View Comments to “‘Safe Cosmetics Act’ NOT So Safe For Small Biz”
  1. ter456 says:

    I am not sure that it is entirely clear what specific ingredients would necessarily be banned at this point. They prosposed legislation states that the Secretary would decide this no later than a year (or two) after the bill has been passed. In addtion to being vague, there appears to be contradictions as well. Just as with coffee, banning apple extract or some form of apples in cosmetic products would be ludicrious. What ever happened to, “an apple a day keeps the doctor away?” The fact that apples have trace levels of cyanide has never been an issue (at least to my knowledge) in the food indutry. So, for the this billed to be passed banning the topical equivalent of foods we ingrest every day (e.g. coffee and apples) would make them look like total fanatical indiots…they can't be that stupid, or could they? Regarding the labeling requirements to include trace elements would make my eyes hurt just looking at an ingredient panel. This will not help the consumer, but will only confuse them more. Would this be on top of manufacturers already listing the INCI names on their packaging? It would look like a scambled mumbo jumbo mess.

  2. Anne-Marie says:

    The section on ingredients in the bill defines an ingredient as:

    ‘‘(E) contaminants present at levels above
    technically feasible detection limits;

    ‘‘(F) contaminants that may leach from
    container materials or form via reactions over
    the shelf life of a cosmetic and that may be
    present at levels above technically feasible de
    tection limits;

    Since almost everything is now feasible to detection limits, this makes all the sub-components that make up an ingredient fair game.

    I think the legislation is well intended – it's just that it has a lot of unintended consequences. I'm hopeful that since it's in a draft form that it can be changed and/or improved before it gets to a vote.

  3. greatergreen says:

    The Campaign for Safe Cosmetics strongly supports small businesses and we have always been major advocates for elevating the work and values of the independent businesses that are the driving force of innovation toward health and safety in the personal care products industry. See for yourself: http://www.safecosmetics.org/article.php?id=695...

  4. Hey greatergreen -

    Thank you for your comments. I appreciate you providing that link, however, I'll say here as I did on Stacy's blog, http://notjustaprettyface.org/blog/industry-pre... “if the Campaign for Safe Cosmetics has always been a supporter of the small business owner then why only now are you voicing your support by supplying that crafty link? For the life of me, I couldn’t find any pages that referenced you are supporting the small business owner when I looked up the Campaign for Safe Cosmetics site on the Internet Archive Wayback Machine”.
########################################
» **Using the information**:
[1] In the comments on the Safe Cosmetics Act, transcribe the passage starting at "Since almost everything" and ending at "gets to a vote.".
[2] In the comments on the Safe Cosmetics Act, what tool did the fourth commenter use to look up the Campaign for Safe Cosmetics site?
########################################
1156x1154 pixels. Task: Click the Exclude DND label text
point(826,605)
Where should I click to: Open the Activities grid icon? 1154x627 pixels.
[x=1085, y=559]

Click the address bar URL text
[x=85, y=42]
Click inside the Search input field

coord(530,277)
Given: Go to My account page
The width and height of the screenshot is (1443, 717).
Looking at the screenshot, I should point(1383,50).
########################################
» **Responses to the exercise**:
[1]
Since almost everything is now feasible to detection limits, this makes all the sub-components that make up an ingredient fair game.

    I think the legislation is well intended – it's just that it has a lot of unintended consequences. I'm hopeful that since it's in a draft form that it can be changed and/or improved before it gets to a vote.

[2] The Internet Archive Wayback Machine.